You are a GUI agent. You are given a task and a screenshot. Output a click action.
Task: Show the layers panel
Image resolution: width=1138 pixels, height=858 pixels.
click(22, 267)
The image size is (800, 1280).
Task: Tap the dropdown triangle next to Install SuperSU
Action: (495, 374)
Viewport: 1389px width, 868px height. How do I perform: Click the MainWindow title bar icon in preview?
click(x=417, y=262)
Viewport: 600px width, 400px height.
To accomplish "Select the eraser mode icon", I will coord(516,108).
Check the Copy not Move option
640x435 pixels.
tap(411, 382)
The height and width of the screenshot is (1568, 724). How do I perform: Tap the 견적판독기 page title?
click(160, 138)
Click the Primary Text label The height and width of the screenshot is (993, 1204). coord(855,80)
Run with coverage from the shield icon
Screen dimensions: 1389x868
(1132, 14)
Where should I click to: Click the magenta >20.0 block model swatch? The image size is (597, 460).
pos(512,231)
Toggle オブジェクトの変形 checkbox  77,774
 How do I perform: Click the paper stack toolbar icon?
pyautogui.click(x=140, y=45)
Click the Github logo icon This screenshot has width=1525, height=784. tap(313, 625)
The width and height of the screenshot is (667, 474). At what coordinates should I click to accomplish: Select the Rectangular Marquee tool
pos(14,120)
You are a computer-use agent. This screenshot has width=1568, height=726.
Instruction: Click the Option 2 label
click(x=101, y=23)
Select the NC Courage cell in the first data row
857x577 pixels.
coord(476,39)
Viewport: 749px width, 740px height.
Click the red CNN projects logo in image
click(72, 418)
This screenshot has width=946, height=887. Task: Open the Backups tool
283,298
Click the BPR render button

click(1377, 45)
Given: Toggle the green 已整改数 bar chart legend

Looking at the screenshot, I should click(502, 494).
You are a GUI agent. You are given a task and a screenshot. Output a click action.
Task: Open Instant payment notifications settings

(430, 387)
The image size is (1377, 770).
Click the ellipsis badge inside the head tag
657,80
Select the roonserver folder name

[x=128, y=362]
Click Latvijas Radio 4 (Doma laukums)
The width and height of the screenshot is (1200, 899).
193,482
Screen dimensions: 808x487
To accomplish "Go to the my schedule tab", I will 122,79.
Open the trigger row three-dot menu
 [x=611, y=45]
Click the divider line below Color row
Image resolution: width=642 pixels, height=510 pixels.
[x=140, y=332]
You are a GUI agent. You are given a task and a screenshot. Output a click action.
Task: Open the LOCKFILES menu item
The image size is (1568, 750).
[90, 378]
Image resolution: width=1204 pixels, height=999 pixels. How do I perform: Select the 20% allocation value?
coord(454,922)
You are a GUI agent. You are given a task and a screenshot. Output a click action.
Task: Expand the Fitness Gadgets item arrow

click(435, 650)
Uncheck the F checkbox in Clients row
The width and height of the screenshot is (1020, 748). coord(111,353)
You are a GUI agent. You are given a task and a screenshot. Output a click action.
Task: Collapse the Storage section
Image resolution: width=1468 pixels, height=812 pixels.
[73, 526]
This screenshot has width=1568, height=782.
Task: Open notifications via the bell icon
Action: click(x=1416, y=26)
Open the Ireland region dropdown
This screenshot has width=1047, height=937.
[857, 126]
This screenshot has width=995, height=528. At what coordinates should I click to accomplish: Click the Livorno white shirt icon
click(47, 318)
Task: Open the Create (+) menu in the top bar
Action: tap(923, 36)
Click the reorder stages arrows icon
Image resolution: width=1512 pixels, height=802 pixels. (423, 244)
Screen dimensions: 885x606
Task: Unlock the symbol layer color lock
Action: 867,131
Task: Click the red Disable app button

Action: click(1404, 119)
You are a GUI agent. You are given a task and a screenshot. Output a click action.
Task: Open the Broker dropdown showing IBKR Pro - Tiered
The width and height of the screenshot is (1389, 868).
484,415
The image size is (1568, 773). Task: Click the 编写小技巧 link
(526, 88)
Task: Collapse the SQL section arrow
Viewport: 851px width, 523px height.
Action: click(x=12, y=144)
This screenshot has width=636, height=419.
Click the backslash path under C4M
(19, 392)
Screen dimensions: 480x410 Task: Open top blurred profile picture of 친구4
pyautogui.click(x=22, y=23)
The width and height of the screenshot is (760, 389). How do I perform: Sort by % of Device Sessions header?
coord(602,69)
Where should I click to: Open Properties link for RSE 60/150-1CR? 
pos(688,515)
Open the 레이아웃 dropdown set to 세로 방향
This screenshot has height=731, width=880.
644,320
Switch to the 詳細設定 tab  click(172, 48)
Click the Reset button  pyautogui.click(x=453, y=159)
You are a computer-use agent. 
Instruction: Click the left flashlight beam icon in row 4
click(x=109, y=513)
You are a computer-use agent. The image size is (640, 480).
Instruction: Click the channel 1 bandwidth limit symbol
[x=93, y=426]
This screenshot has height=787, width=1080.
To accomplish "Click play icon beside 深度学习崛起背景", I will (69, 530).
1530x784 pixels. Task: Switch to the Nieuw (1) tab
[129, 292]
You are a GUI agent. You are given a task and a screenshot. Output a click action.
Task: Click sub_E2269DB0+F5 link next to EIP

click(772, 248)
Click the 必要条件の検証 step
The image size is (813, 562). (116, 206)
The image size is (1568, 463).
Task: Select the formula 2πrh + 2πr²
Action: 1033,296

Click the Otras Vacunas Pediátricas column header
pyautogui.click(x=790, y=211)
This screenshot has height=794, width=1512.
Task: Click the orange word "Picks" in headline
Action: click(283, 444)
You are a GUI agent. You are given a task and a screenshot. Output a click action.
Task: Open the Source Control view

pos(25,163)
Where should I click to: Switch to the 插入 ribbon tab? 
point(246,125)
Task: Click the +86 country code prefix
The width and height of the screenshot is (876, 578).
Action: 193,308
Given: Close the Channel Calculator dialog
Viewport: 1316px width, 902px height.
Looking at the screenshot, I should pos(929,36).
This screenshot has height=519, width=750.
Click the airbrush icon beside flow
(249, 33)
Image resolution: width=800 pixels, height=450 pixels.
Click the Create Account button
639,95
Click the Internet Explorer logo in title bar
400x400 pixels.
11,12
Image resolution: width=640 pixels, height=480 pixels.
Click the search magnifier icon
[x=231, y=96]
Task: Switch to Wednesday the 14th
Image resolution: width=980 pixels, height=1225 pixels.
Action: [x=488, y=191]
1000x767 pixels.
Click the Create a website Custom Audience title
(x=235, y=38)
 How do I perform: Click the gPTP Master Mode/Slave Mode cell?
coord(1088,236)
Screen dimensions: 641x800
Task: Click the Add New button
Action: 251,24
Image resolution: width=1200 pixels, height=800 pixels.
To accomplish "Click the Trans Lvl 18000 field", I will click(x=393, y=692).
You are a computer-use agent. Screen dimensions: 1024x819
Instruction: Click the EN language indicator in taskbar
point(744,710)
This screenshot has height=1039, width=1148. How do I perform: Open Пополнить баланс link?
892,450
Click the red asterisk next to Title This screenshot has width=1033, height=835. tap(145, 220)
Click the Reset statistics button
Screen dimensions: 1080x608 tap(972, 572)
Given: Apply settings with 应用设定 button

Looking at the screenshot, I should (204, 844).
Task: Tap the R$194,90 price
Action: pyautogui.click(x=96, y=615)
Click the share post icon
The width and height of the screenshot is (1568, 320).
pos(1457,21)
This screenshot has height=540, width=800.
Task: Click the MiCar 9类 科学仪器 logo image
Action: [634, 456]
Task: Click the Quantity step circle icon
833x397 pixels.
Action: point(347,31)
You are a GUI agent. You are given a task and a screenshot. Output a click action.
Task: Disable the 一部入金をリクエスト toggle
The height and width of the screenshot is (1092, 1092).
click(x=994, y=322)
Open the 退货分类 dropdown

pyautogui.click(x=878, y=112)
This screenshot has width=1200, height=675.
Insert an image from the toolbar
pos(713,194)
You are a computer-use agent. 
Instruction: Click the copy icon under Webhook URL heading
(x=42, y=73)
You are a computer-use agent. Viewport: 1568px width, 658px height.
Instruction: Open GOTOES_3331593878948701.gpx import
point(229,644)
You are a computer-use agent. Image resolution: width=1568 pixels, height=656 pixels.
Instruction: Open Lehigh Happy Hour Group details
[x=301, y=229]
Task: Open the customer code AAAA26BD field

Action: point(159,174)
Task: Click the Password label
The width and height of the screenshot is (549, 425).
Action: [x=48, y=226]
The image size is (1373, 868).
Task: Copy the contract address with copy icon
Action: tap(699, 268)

#####

◆ **Problem to work on**
Give back exactly the lines above starting at the line where "Where should I click to: Click" appears and ending at the line where "Click the Github" appears, both included, with no other lines.

◆ **Written response**
Where should I click to: Click the magenta >20.0 block model swatch? The image size is (597, 460).
pos(512,231)
Toggle オブジェクトの変形 checkbox  77,774
 How do I perform: Click the paper stack toolbar icon?
pyautogui.click(x=140, y=45)
Click the Github logo icon This screenshot has width=1525, height=784. tap(313, 625)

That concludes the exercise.